The bridge closure, which stopped north- and southbound traffic for a year, was the latest in an almost unbelievable string of misfortunes for Stevens that began three years earlier on Sept. 11, 2001. Up until then, it had been business as usual at Nu Wheel.
Opened in 1990, the name Nu Wheel is a bit of a misnomer. Stevens' shop actually specializes in restoring used or damaged wheels - the metal frames your car tires come wrapped around.
Nu Wheel's team of nine employees can rebuild, weld, cut, paint and restore to like-new appearance some of the most banged-up wheels caused by accidents or the city's roughest potholes - all for about a third of the cost of buying new ones.
About 85 percent of the shop's sales and repairs are to wholesalers or body shops in Arizona and around the country. Much of the work comes by referral from insurance companies, and business was good.
But after 9/11, sales dropped 35 percent - and the news wasn't about to get better soon.
"Right after we started the recovery from that, they closed Ajo," he said, referring to a year-long road project along East Ajo Way.
In November 2003, Pima County officials announced they would be closing the overpass the following summer.
A year later, in November 2004, two men in a station wagon backed into Nu Wheel's front windows, causing about $8,000 in damage.
In an ironic twist, the two managed to run off with a set of unfinished wheels for which they might have received "about $12" scrap metal," Stevens said. "But I always tell them (my employees), if we can get through the bridge (closing), we can get through anything."
When Stevens says that he's talking not only about the financial strain those projects had on the business but the personal strain, too.
Today
Using a process she calls "productive communication" - a practical business translation of Marshall Rosenberg's book "Nonviolent Communication: A Language of Life" - consultant Marie Miyashiro explained how Stevens' frustration with the business' performance was creeping into the way he dealt with employees.
"He had a solid, good business that needed attention in certain areas," Miyashiro said.
Stevens admitted to becoming "irritated" in the past when an order was late or an employee's performance dipped, and acknowledged he didn't always stop to think of why.
Rather, "His strategy was to come up with an idea and tell his employees how to do it.

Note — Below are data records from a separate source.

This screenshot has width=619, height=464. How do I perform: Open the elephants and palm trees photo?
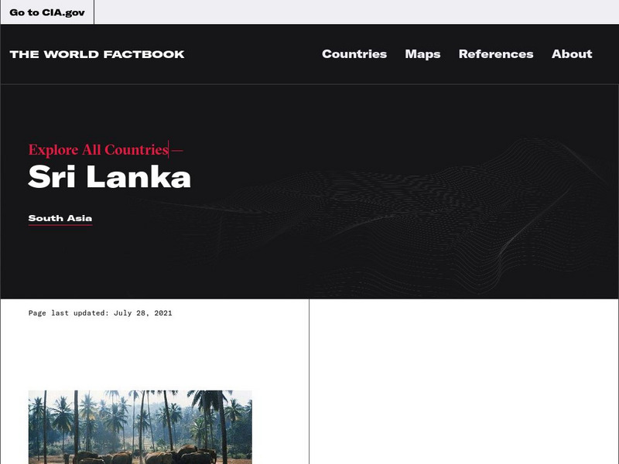coord(140,427)
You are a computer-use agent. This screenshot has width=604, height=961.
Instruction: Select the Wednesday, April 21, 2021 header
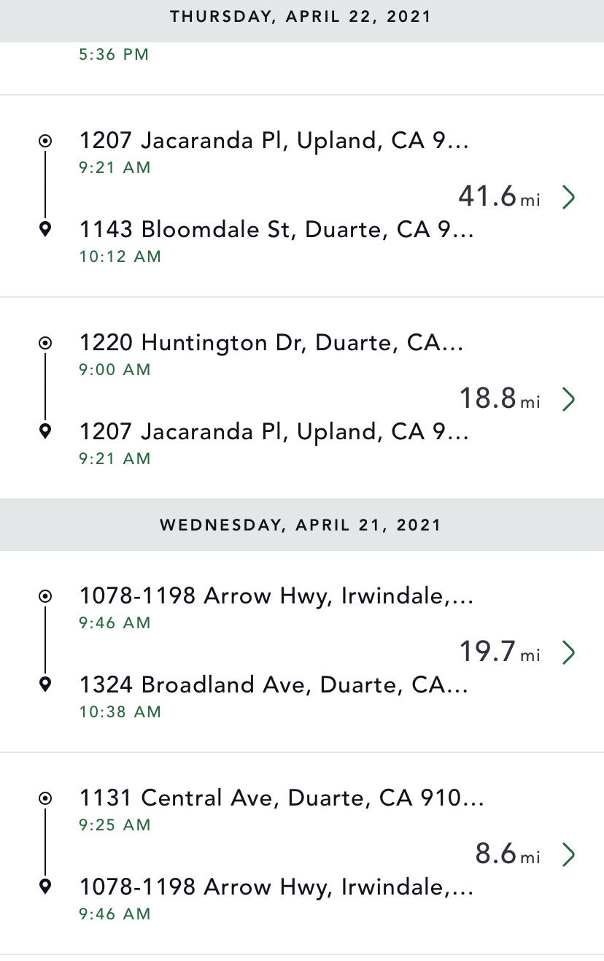click(301, 525)
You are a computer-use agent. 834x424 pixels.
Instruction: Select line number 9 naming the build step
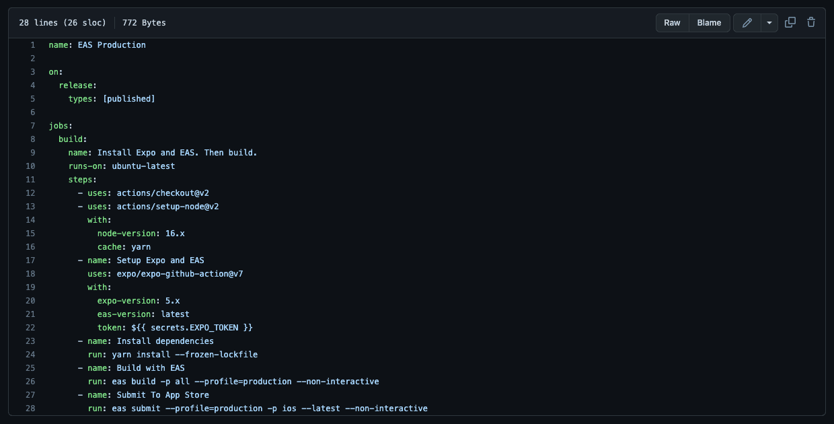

Sometimes, though, it didn't meet their needs," Miyashiro said.
"Human beings have such a high need for autonomy that when they're told to do something and they feel they have no choice, they'll either resist it or they'll do it but pay you back somewhere else," she said.
Miyashiro cited the case of an employee who repeatedly arrived at work five to 10 minutes late. Her boss demanded she arrive on time and she did, but later confided to Miyashiro that she now made sure to clock out exactly at quitting time, too.
By welcoming communication with employees, managers and business owners can actually become more productive by implementing policies and procedures that everyone in the company can get behind, Miyashiro reasoned.
"Instead of him (Stevens) mandating tasks, he now receives and incorporates more input from employees and is developing surprisingly better solutions than he had originally developed alone," she said.
The most recent example of this occurred when Stevens mentioned to his assistant that he was thinking of painting a flat yellow stripe along the outside windows to catch the attention of passing motorists.
His assistant made the comment that at the height he wanted it, the stripe would directly block her view through the glass.
"In the past I would have said, 'It's a stripe, get over it,' " Stevens said.
This time he took her advice and considered angling the stripe upward at the point where it reached her window. The result is a pattern that is actually more eye-catching than the flat line he had proposed.
Similar conversations have boosted employee morale, and Stevens said he's impressed with what he's seen thus far.
"I think for a while I thought management was, 'You do this, this and this,' " he said, ticking off an imaginary checklist with his finger.
"As of now, I hope, at this point the business is more of a team. Everybody plays a part in this."